Thursday, April 15, 2010

Tai chi - Bottom Heavy, Top Light

I was talking with my senior Wujifa school brother and I stumbled upon the realization that the customary American (U.S.) way of teaching "Bottom Heavy, Top Light" in Tai chi is at least not at all helpful to new students and at worst, completely misleading.

The typical American teaching goes something like this: Imagine a string tied to the crown of your head pulling you up. Imagine your weight sinking down like roots growing into the ground. What rubbish!

Unless you are a natural at creating immediate muscular, kinesthetic changes throughout your entire body just from using your imagination, then this method will not work. Sure, over time you can build a belief system where your imaginations "feel" like manifested corporeal reality but you are probably fooling yourself.

So what is bottom heavy, top light? Do I create these kinesthetic experiences from a concept or do I simply notice an experience and describe it this way? Does one feeling occur first or do they arise together? Is it easier to notice one or the other feelings first? Here's my current understanding.

First, you've got to learn how to "sit down" into your legs. See my earlier post Sink the Chi: How to Sit Down While Standing for a quick, seminar-ish trick way to feel this.

AFTER you can feel your weight BURNING in your legs even in a high stance (not a low horse stance) AND you can stay somewhat calm and relaxed with this burn, then you have a beginner's understanding of what I think is called "bottom is heavy".

Just as you need night to recognize day, hot to recognize cold, etc.... (all the Yin-Yang dualities), you need one to distinguish the other, so too in this practice you need to feel one feeling first before you can recognize the other.

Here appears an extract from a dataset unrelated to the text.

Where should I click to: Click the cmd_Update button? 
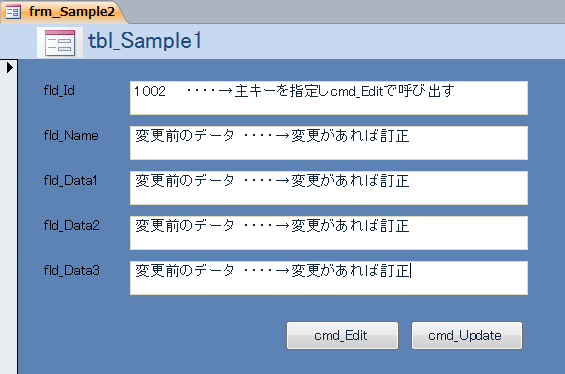tap(467, 335)
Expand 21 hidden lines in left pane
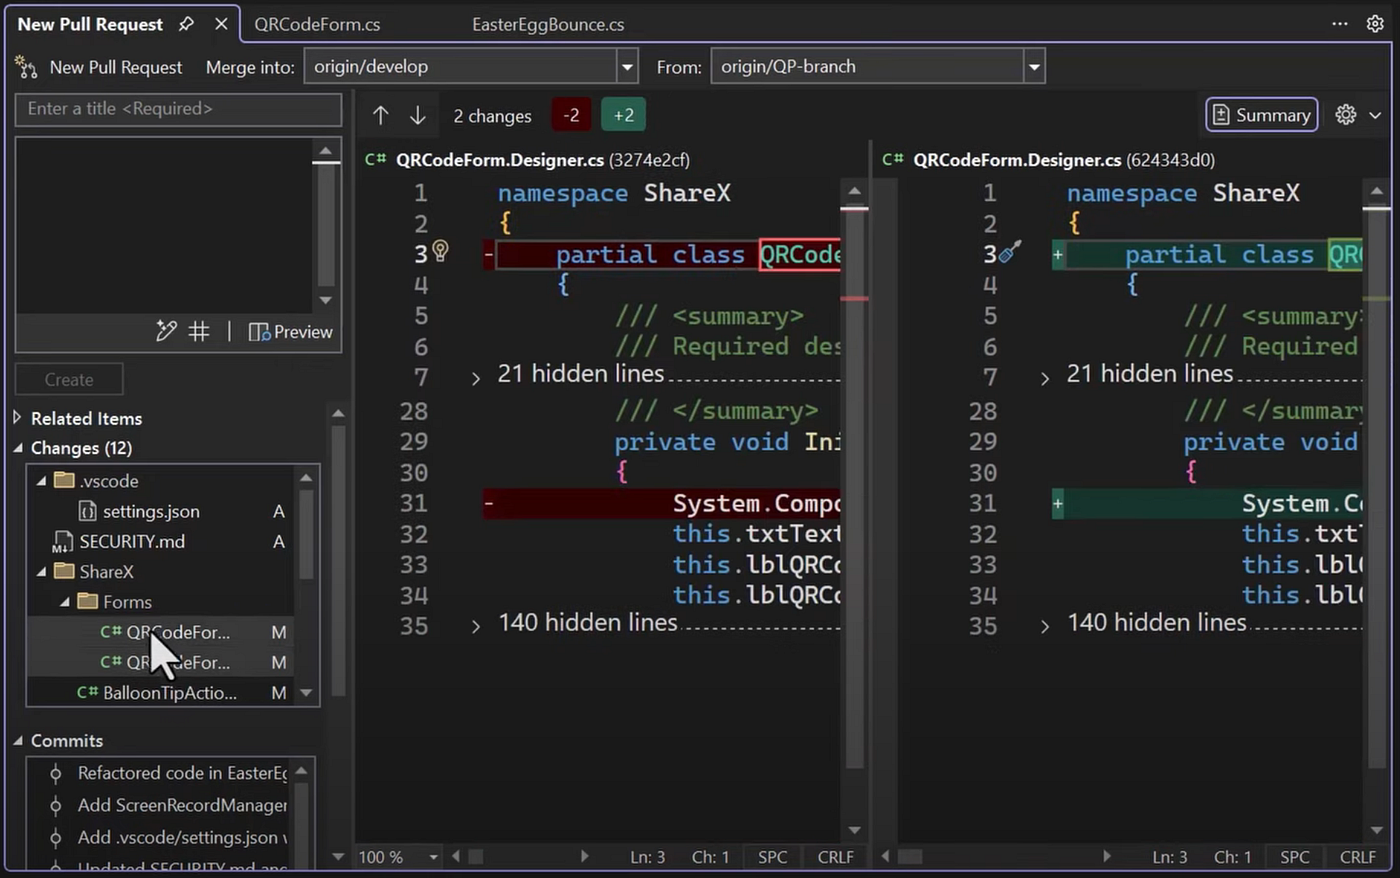The height and width of the screenshot is (878, 1400). (476, 377)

Relaxing the upper body creates a feeling which may be described as "sinking" into the legs which results in what may be noticed as "heaviness" in the legs. Then, and only in contrast, since the upper body now does not feel the same way as the legs feel, does not feel "heavy", how then might we describe how the upper body feels in contrast to the legs? Not similarly heavy? Maybe... lighter? Ohhh, bottom is heavy, top is light.

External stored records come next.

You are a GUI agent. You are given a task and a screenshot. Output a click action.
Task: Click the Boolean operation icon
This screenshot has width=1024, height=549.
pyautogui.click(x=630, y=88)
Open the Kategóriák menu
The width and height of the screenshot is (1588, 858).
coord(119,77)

In a philosophical sense, Yin Yang arose together. However, I could not create the simultaneous mutual arising of bottom is heavy, top is light through simple and mere imagination or visualization. I'm just not that good. I had to work and sweat for years on a mundane, corporeal, kinesthetic level to relax and build up the muscles in my legs to carry the weight I was holding in upper body tensions before I could recognize these distinguished feelings.

But wait, is there more? What if I relax more and "sink" more? Maybe my feeling of bottom heavy, top light will change. Maybe there is not just one feeling of bottom heavy, top light but rather just as the day changes from sunrise to sunset, as my view changes as I climb the mountain, so too does the feeling change; bottom heavier, top lighter. Not through imagining but through kinesthetic change.

For a very informative description of how this fits in the larger context of stance practice, listen to the recording Wujifa Basic Zhan Zhuang Practice and Models over on the Wujifa website.


  1. Nice... I always enjoy functional and practical writing. I also want to say I like the recent graphic you have been using in other posts here. Thanks for the back link as well to

  2. I don't think the concept of "thread pulling up the crown point from the sky" is a bad thing. It will feel like an electric connection (of being plugged into something from the crown point) after a few months of sincere practice.

    Some of the best Taiji practitioners I've seen are from the Temple style taiji system as taught by Master Liao and that's how we are taught. The weight will naturally drop to the feet and farther below the energy if one can suspend from the Crown point.

    If you can't move the energy between the feet while you have the "top light, bottom heavy", you will run the risk of being double weighted. The "clearly separate the substantial and the insubstantial" works on multiple levels, not just a top-bottom, but also left-right, front-back, etc.